Firefighters rest after knocking down three house fires on Blossom Street Monday. 

As three homes burned on Cherry Grove’s Blossom Street Monday afternoon, smoke could be seen for miles.

On nearby Seaside Drive, Jenette Moser was home with her dog, Annie. Shortly before 3 p.m., she heard a loud noise.

“We heard a boom,” Moser said. “The dog barked and I came out and I saw the flames. And then the fire truck appeared on the scene. I know there was one person in a wheelchair, they said they got her out.”

The boom was most likely homeowner Robert Benton’s propane tanks. The woman in the wheelchair was his wife. 

Three homes were destroyed in the fire. Two, including Benton’s, were fully engulfed in flames by the time North Myrtle Beach and Horry County firefighters showed up. The third also caught on fire, and while the home was a total loss, firefighters put out the flames before it burned to the ground. 

No injuries were reported.

Blossom Street Fire

Firefighters on Monday afternoon put out three fires on Blossom Street in the Cherry Grove section of North Myrtle Beach.

When the fire in Benton’s house started, his wife was already on the porch.

“I was in the garage and had to go to the bathroom,” Benton said. “As I’m sitting there in the bathroom, I smelled smoke. And as I left the bathroom going through the rest of the house, I could hardly see where I was going. So out the door we both went. The next thing I know, the guys standing on the street here, they’re telling me my house is on fire.”

Benton, a 71-year-old veteran, lived in the house for 25 years and raised four kids there. He said he tried to put out the fire with an extinguisher, but it spread too quickly, taking Benton’s propane tanks in the process. 

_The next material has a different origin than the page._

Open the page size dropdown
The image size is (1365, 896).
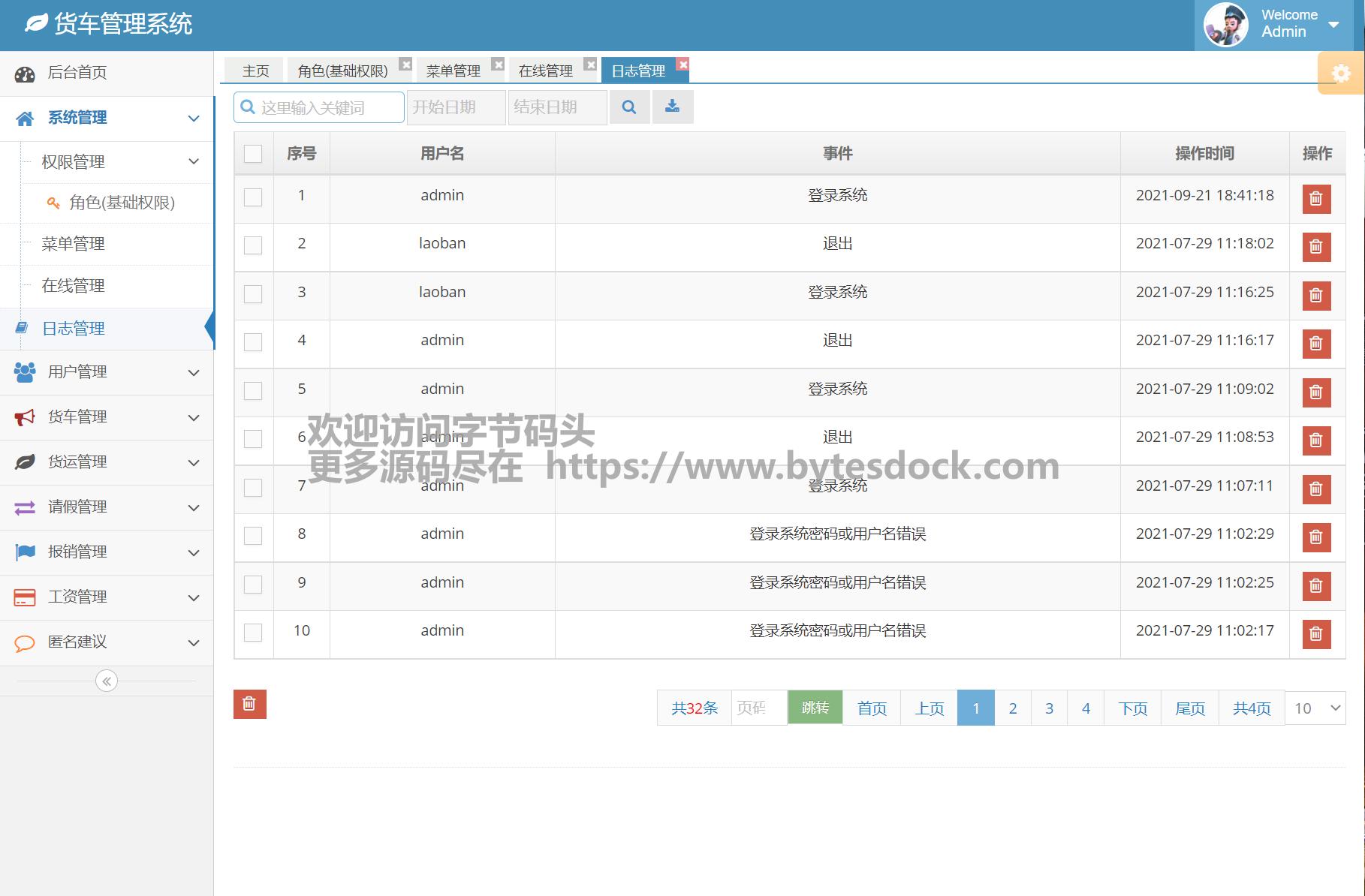1315,708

“I have outside gas like a lot of people do,” Benton said. “But that bang didn’t start it, because that bang didn’t go off until we were all out here.”

The fire was another setback for Benton this year. Benton had managed to lose dozens of pounds while trying to shed extra weight, but in February, his foot needed an operation, and he’s still wearing a boot to get around while his foot heals. 

He had two boots, and the fire took one of them, along with the couple’s clothes, wallets, keys, debit and credit cards, Medicare cards, and everything else in the home, including a valuable music and art collection. The couple plans to stay at their children’s houses.

“I’ll go to my son’s, she’ll go to my daughter’s, and start all over again,” Benton said. “She wants to get it cleaned off and put another house up there. And I always look for tomorrow.”

But Benton and his wife live on a fixed income. 

“I live on social security, she lives on disability social security,” he said. “I don’t know what it’s going to cost to remove this, put another one on there and with the mortgage payments again, after everything’s paid off…”

His voice faded to a whisper as he choked back tears while resting in the back of an ambulance. 

“I think sometimes life is meant to be and you’ve got to be strong. I’ll start crying tomorrow,” he said. 

“They say when you get a house, it comes with a grain of salt, but it’s not a grain of salt: it’s a life.”

A report detailing the cause of the fire is not yet available.